EXERCISE INSTRUCTIONS
Write out, word for word, the stretch of the roofing passage below that begins at the words "Building a new" and stops after "requires manageable maintenance?".
==== DOCUMENT EXCERPT ====
Building a new home is a significant investment, and selecting the right roofing material is crucial. The roof is your home's first line of defense against the elements, playing a significant role in its aesthetic appeal and overall value. However, with a plethora of roofing options available, the process can quickly become overwhelming. How do you choose a roofing material that not only fits your budget but also suits your climate, enhances your home's look, and requires manageable maintenance?

At AV Architects + Builders, we understand the challenges that come with making such a pivotal decision. With over 20 years of experience in designing and building luxury homes in Northern Virginia, we have guided countless homeowners through the intricacies of selecting the perfect roofing material. Our expertise isn't just built on years of experience but also on a deep understanding of the local climate and architectural styles. We combine this knowledge with a personalized approach, ensuring that every client receives tailored advice that aligns with their specific needs and preferences. 

In this article, we hope to simplify your decision-making process by offering a comprehensive comparison of various roofing materials. We will discuss the pros and cons of each option, helping you understand their suitability based on factors such as durability, cost, maintenance, and aesthetic appeal. Whether you are looking for an economical solution, a mid-range option, or a high-end roofing material, this article compares different roofing materials to help you find the best fit for your new home.
==== DATA SUPPLIED ====
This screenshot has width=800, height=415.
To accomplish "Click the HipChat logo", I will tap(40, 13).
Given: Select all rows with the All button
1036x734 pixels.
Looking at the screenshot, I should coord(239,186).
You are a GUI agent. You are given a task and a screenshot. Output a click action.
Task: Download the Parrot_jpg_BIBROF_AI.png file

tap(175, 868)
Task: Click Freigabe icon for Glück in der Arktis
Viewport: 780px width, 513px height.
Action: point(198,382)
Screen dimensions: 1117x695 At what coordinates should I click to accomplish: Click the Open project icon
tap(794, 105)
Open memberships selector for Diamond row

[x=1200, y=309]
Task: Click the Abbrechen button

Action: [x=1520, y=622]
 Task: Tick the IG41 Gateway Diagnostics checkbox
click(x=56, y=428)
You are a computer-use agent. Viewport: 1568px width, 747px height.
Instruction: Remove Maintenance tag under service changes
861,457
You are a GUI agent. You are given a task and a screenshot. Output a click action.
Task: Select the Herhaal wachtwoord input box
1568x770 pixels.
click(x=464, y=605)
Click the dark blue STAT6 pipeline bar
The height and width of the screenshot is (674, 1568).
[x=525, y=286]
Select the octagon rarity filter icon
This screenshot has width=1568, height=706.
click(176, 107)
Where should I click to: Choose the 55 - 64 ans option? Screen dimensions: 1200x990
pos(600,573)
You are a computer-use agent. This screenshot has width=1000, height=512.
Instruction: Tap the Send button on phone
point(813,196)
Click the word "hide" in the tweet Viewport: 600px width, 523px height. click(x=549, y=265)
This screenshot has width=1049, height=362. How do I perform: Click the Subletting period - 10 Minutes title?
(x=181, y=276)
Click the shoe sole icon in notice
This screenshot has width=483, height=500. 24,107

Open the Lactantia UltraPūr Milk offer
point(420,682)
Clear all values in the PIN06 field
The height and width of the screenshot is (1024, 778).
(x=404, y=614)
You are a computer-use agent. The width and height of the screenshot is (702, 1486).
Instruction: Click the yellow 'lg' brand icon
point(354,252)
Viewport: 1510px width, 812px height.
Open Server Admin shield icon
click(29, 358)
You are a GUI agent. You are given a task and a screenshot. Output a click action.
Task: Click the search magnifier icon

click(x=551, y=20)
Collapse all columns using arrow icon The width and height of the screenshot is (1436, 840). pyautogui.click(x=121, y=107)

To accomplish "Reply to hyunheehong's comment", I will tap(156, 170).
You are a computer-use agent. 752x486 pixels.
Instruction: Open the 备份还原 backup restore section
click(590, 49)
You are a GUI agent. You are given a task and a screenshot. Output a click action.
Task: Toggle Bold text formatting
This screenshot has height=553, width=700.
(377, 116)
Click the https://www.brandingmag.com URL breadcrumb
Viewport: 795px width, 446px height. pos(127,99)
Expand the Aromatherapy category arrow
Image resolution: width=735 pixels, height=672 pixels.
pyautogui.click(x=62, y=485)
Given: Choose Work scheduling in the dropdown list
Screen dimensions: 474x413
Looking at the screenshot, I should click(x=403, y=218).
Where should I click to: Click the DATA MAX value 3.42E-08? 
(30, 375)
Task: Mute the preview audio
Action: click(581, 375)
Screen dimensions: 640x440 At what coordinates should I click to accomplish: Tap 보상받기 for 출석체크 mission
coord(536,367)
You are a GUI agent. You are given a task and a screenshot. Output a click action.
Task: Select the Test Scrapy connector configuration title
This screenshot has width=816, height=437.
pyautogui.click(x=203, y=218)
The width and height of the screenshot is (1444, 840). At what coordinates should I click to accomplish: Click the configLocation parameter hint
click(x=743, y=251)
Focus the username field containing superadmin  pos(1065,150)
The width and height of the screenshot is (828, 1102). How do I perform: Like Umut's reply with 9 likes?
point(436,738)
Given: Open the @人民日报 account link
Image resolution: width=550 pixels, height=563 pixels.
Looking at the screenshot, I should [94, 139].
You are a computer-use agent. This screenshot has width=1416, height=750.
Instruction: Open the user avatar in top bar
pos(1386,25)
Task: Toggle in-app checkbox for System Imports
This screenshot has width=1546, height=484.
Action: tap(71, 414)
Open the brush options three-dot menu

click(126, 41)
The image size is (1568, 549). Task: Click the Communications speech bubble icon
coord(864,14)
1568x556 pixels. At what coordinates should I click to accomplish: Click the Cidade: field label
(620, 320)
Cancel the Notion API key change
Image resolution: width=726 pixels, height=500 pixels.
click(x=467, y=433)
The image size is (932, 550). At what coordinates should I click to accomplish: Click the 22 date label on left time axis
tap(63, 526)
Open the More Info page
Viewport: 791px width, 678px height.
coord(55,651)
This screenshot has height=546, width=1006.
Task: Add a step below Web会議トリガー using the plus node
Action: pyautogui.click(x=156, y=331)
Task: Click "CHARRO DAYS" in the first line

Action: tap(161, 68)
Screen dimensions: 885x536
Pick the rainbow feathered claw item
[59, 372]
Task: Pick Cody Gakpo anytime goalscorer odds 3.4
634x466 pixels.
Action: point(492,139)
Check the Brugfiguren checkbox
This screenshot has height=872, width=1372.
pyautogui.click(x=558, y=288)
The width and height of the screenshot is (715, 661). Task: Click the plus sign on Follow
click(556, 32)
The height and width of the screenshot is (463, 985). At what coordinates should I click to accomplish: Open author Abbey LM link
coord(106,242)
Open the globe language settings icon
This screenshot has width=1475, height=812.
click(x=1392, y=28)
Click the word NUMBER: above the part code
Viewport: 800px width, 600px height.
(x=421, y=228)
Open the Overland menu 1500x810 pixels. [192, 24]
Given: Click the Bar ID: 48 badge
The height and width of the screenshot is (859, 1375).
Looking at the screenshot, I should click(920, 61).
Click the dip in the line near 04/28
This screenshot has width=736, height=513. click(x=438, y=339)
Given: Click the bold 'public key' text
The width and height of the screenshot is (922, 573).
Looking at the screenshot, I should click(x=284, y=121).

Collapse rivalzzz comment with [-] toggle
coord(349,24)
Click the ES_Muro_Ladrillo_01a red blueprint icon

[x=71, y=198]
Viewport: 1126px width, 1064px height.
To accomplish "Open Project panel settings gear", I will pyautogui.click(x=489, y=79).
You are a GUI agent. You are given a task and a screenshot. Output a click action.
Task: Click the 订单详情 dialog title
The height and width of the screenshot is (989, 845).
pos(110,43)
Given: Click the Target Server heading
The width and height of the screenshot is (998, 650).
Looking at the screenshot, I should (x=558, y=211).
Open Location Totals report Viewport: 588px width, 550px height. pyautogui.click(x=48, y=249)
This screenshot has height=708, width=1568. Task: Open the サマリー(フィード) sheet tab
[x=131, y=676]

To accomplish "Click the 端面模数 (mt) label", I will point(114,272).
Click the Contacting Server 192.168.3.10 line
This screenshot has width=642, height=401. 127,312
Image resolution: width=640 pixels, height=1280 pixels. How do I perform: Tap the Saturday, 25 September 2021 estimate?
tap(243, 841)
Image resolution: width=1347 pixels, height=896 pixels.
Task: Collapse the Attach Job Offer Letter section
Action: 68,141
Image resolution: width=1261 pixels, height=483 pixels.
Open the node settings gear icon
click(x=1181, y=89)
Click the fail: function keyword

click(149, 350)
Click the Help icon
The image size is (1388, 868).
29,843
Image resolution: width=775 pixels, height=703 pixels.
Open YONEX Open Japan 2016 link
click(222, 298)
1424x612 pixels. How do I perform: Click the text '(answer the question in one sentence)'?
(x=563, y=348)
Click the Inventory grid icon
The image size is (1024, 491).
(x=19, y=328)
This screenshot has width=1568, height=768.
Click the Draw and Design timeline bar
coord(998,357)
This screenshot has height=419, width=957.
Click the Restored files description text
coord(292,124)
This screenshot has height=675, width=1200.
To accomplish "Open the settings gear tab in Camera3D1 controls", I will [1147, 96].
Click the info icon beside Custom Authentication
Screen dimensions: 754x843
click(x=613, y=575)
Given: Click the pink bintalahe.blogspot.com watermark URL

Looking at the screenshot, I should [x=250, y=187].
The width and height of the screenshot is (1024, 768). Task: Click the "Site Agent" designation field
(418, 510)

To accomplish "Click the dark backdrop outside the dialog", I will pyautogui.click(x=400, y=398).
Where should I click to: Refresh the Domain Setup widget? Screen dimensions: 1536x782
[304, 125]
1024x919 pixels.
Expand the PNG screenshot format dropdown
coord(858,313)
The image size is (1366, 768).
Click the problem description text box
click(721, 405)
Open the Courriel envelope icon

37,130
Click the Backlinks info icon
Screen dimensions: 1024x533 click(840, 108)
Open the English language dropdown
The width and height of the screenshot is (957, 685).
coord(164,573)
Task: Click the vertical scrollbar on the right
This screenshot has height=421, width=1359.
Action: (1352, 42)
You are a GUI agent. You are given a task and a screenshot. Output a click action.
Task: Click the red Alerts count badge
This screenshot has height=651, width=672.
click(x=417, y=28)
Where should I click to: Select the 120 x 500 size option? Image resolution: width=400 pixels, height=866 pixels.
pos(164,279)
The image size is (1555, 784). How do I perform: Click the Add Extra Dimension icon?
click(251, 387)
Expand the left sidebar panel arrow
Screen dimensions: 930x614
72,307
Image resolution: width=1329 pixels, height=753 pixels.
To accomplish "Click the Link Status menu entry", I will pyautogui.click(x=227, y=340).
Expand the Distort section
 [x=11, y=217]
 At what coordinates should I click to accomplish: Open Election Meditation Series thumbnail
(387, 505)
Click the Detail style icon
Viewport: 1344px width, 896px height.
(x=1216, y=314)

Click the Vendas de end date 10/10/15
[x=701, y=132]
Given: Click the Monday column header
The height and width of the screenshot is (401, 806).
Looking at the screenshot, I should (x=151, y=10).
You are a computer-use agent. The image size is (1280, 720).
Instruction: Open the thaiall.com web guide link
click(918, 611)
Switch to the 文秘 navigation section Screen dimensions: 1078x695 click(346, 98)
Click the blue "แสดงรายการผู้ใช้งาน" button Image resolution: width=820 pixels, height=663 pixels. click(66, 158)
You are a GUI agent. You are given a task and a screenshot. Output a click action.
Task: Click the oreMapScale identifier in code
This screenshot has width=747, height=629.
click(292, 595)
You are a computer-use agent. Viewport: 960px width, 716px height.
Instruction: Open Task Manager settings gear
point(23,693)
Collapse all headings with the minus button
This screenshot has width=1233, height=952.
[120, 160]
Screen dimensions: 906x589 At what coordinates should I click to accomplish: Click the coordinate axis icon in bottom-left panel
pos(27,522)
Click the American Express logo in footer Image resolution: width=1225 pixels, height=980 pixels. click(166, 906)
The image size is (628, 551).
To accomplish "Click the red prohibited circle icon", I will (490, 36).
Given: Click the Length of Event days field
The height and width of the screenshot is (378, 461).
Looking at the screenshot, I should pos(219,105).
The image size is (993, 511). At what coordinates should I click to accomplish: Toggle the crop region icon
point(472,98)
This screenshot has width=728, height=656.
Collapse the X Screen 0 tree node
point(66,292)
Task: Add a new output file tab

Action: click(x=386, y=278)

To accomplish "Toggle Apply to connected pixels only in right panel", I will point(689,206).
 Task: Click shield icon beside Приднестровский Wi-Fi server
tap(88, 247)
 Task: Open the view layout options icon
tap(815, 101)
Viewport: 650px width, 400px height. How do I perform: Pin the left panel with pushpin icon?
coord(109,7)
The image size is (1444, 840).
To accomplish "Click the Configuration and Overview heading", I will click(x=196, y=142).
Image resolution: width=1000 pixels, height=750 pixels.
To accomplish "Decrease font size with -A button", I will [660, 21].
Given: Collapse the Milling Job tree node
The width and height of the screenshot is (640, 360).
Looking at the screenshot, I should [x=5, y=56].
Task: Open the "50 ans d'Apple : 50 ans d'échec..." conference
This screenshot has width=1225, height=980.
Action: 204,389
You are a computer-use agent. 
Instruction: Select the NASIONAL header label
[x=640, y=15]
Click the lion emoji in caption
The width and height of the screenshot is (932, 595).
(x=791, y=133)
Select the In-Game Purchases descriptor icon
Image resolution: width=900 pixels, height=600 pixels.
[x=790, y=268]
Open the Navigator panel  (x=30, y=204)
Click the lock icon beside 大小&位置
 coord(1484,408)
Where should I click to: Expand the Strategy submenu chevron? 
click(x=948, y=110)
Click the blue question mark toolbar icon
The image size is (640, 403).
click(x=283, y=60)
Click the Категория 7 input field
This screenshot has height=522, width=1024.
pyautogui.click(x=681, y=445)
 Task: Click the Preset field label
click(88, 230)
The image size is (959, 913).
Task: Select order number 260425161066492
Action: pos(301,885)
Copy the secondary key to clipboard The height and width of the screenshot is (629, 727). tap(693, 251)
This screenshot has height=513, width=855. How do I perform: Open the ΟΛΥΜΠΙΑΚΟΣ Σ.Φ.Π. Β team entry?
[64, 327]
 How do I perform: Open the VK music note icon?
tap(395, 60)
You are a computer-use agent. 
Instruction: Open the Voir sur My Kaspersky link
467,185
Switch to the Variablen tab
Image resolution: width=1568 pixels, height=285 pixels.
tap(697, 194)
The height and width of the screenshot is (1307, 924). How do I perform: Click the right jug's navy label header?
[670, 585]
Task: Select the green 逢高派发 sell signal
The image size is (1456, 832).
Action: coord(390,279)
====
THE COMPLETED TASK
Building a new home is a significant investment, and selecting the right roofing material is crucial. The roof is your home's first line of defense against the elements, playing a significant role in its aesthetic appeal and overall value. However, with a plethora of roofing options available, the process can quickly become overwhelming. How do you choose a roofing material that not only fits your budget but also suits your climate, enhances your home's look, and requires manageable maintenance?